[Work item]
The reply to the records below should contain exactly the lines from the line with "The image size is (2364, 1568)." through the line with "The height and width of the screenshot is (1200, 1920).", and nothing besides.

[Stored data entries]
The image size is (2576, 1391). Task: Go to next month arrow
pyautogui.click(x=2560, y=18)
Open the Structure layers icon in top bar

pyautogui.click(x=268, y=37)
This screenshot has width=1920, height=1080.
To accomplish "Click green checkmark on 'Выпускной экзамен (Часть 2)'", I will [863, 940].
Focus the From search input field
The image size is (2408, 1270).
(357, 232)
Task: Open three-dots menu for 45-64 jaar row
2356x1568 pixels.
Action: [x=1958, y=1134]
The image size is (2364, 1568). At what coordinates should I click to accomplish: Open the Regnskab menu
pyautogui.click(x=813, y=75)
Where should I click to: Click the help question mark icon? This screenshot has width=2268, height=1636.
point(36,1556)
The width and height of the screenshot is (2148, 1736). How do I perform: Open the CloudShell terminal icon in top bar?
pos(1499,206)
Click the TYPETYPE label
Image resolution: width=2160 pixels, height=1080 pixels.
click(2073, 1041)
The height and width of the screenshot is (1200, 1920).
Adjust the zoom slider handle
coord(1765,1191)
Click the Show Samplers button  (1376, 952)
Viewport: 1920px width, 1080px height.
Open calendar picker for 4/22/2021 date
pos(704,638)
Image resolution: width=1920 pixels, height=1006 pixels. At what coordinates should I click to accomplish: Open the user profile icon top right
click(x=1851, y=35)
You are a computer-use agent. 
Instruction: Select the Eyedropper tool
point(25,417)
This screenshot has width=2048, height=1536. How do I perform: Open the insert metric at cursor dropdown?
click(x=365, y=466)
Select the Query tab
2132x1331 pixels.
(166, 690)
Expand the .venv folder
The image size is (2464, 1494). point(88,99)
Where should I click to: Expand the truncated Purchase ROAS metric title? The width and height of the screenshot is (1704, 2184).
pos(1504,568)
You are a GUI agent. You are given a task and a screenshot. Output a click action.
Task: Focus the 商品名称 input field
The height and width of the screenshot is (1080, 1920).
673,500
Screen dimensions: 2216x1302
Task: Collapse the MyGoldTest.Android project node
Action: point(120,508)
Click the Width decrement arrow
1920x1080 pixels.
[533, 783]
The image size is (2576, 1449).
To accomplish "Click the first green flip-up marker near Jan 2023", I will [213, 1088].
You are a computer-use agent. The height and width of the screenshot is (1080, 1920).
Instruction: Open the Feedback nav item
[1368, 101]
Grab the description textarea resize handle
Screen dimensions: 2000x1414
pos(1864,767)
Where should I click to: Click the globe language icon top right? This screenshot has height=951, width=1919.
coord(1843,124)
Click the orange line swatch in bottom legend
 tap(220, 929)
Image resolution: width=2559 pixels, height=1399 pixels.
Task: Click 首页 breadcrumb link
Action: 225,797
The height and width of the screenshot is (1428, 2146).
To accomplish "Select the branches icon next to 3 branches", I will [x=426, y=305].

[Reply to the task]
The image size is (2364, 1568). At what coordinates should I click to accomplish: Open the Regnskab menu
pyautogui.click(x=813, y=75)
Where should I click to: Click the help question mark icon? This screenshot has width=2268, height=1636.
point(36,1556)
The width and height of the screenshot is (2148, 1736). How do I perform: Open the CloudShell terminal icon in top bar?
pos(1499,206)
Click the TYPETYPE label
Image resolution: width=2160 pixels, height=1080 pixels.
click(2073, 1041)
The height and width of the screenshot is (1200, 1920).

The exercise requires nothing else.